As a young man with an ardent nature, he naturally looks for a male role model to follow. Clearly he cannot follow his grandfather. So he begins to follow his father, radically changing his political viewpoint. He also wants to carry out his father's wishes, which is why he now calls himself baron. And in subsequent chapters he will attempt to fulfill his father's request to do Thénardier a service. Here is another example in which the wishes of a dead person need to be honored, although in this case a good motive will end in misguided action.

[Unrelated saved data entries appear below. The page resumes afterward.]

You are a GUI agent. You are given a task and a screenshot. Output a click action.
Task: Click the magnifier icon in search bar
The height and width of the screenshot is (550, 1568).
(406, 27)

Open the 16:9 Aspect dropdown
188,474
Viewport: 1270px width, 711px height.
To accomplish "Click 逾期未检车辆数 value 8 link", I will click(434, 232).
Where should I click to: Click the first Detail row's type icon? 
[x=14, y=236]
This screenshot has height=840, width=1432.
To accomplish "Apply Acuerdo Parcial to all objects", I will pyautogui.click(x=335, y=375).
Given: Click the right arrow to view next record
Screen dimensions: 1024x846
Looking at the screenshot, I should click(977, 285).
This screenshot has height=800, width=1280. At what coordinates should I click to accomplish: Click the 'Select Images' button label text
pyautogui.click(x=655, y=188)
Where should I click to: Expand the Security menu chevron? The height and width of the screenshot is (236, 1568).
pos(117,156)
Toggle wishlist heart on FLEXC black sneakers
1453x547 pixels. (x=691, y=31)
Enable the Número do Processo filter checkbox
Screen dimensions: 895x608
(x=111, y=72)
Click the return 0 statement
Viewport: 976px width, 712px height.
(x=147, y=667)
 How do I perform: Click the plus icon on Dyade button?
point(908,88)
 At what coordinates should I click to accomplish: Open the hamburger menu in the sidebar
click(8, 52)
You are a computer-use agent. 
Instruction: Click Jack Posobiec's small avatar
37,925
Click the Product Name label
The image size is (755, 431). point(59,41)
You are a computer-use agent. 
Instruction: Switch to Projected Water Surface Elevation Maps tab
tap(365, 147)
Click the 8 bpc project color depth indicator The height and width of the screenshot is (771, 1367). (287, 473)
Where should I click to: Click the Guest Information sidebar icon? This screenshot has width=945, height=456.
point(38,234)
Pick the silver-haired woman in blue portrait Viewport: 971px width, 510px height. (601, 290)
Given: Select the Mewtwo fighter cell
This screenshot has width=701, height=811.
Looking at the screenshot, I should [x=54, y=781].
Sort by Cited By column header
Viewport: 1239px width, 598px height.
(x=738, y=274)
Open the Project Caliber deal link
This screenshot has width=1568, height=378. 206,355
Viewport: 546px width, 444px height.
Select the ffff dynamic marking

Marius's estrangement from his grandfather is inevitable. They have reached an impasse, making it impossible for the two of them to live under the same roof. The same will happen to France, when the country can no longer live under the monarchical values that continue to guide the Restoration era. Marius will not disavow his new devotion to his Bonapartist father, so he leaves without hesitation when his grandfather throws him out.